You shocked yourself tonight. You wanted a person who believes a superintelligence revolution is the answer to the void they enclose to wrap you tightly and feel sorry for you. The way you like to think of yourself softens against reality. You’re afraid of the unknown, because it’s what you want. If only you could un-become the person who puts their faith into how-tos and trusting the process, and simply accept that you did not come with an instruction manual. But you wouldn’t allow it. It’s not easy to commit oneself to a life where the distance between yourself and others is smaller than the gap between your foot and the platform. You just make it, every time. In a rare moment you sit alone with yourself. You watch Old Cat walk across the carpet and demand a pat as she plonks herself on your knee. Your mind slips under thoughts of self-criticism as your fingers sandwich between the fluff of her belly. She’s turned over now, like the lapse in your judgement telling you to not do the things you so long for (namely, to stop doing everything for a little while and just be), and you ask yourself, without recourse, why the magpie stares at you so intensely and it isn't even October. As if it wants something from you, something money can’t buy, like for someone to see us for who we are, or some solid advice. You’re lost, however, because you aren’t sure what constitutes the sentience of the tree that gives you oxygen in order to live, or why you see divinity in places where you’re told it should not be.  

Expecting people you meet to be genuinely good as part of some kind of bare-minimum standard or normal way to be was your first mistake. To expect this is to delude oneself into thinking being a good person is at all normal or “only” ordinary, and to deprive oneself of the surprise when we are lucky enough to encounter it.

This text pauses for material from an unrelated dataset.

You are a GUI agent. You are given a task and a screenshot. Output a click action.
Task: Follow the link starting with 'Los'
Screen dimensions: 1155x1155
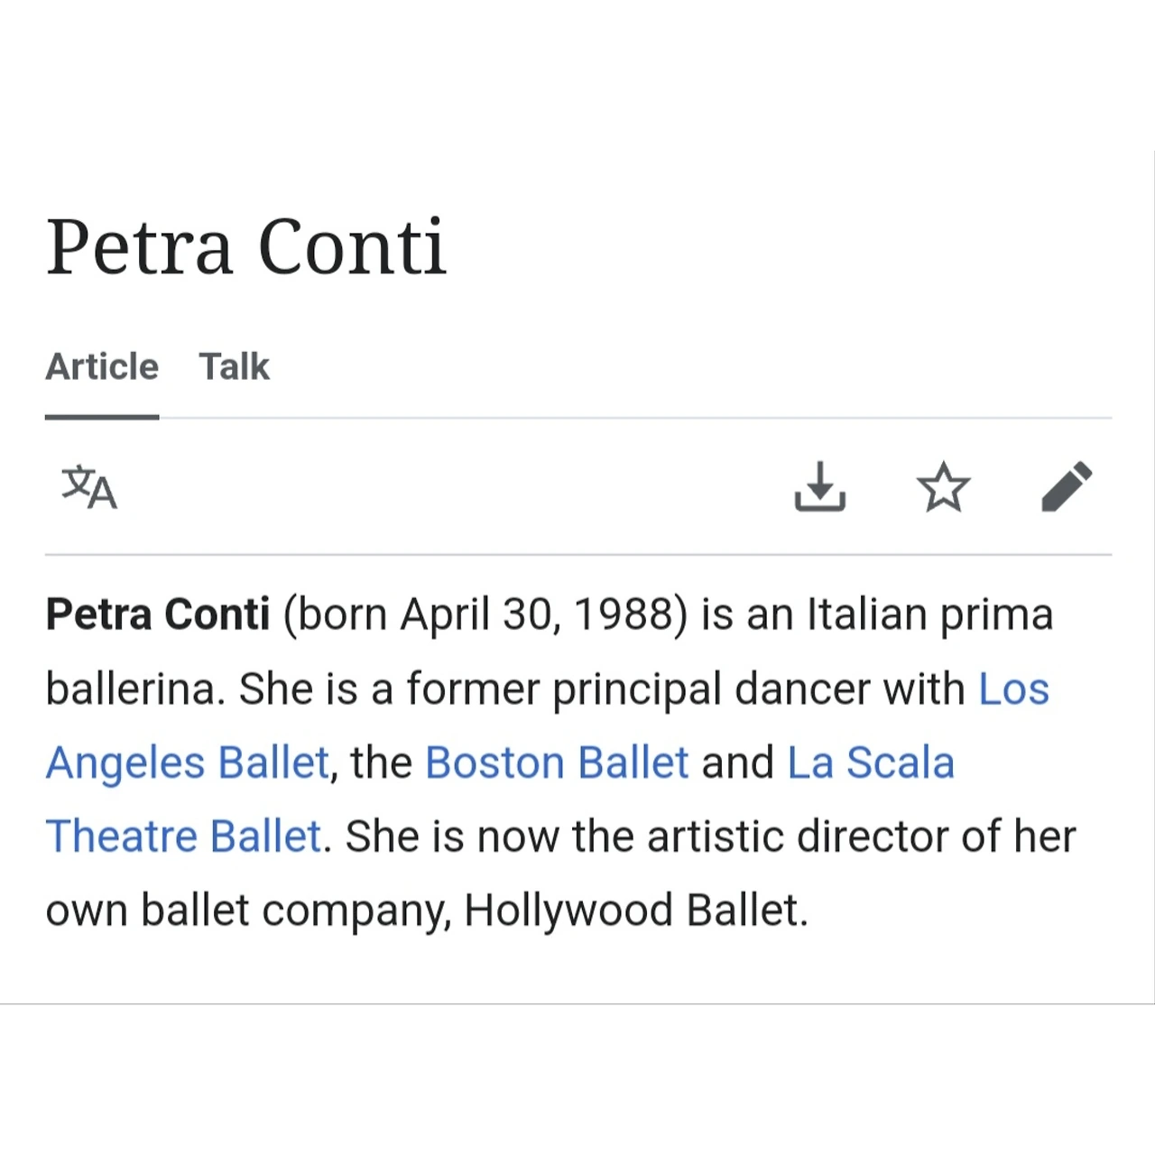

You see, despite humanity’s attempts to evade itself throughout history, in order to reach some kind of external, eternally-true-truth, all we have is what we have between us on earth. There isn’t some greater thing than the need you feel to hold on. When you recognise yourself slipping back to a place you thought you had left long ago, notice the weight that lifts off your shoulders in the presence of human kindness. Pay attention to the tendons in your hands making it possible for you to reach out and take the apple you deserve off the branch that now moulds you as well as lets you breathe. If you encounter goodness in a person, that isn’t “to be expected,” that is special. Because for all the time we may spend ruminating on our faults and curating ways to shame ourselves for embodying them, perhaps we might afford ourselves a break; even for fifteen minutes, to recognise how wonderful it is to be alive. To be happening is not to be a thing in perpetual decay. It is to be sustainable and durable the older you get, because the harder it gets to trudge through the trenches of your lifelong effort towards a death you may feel at ease about; no lingering desire for immortality, no need to keep going when you’ve done it all.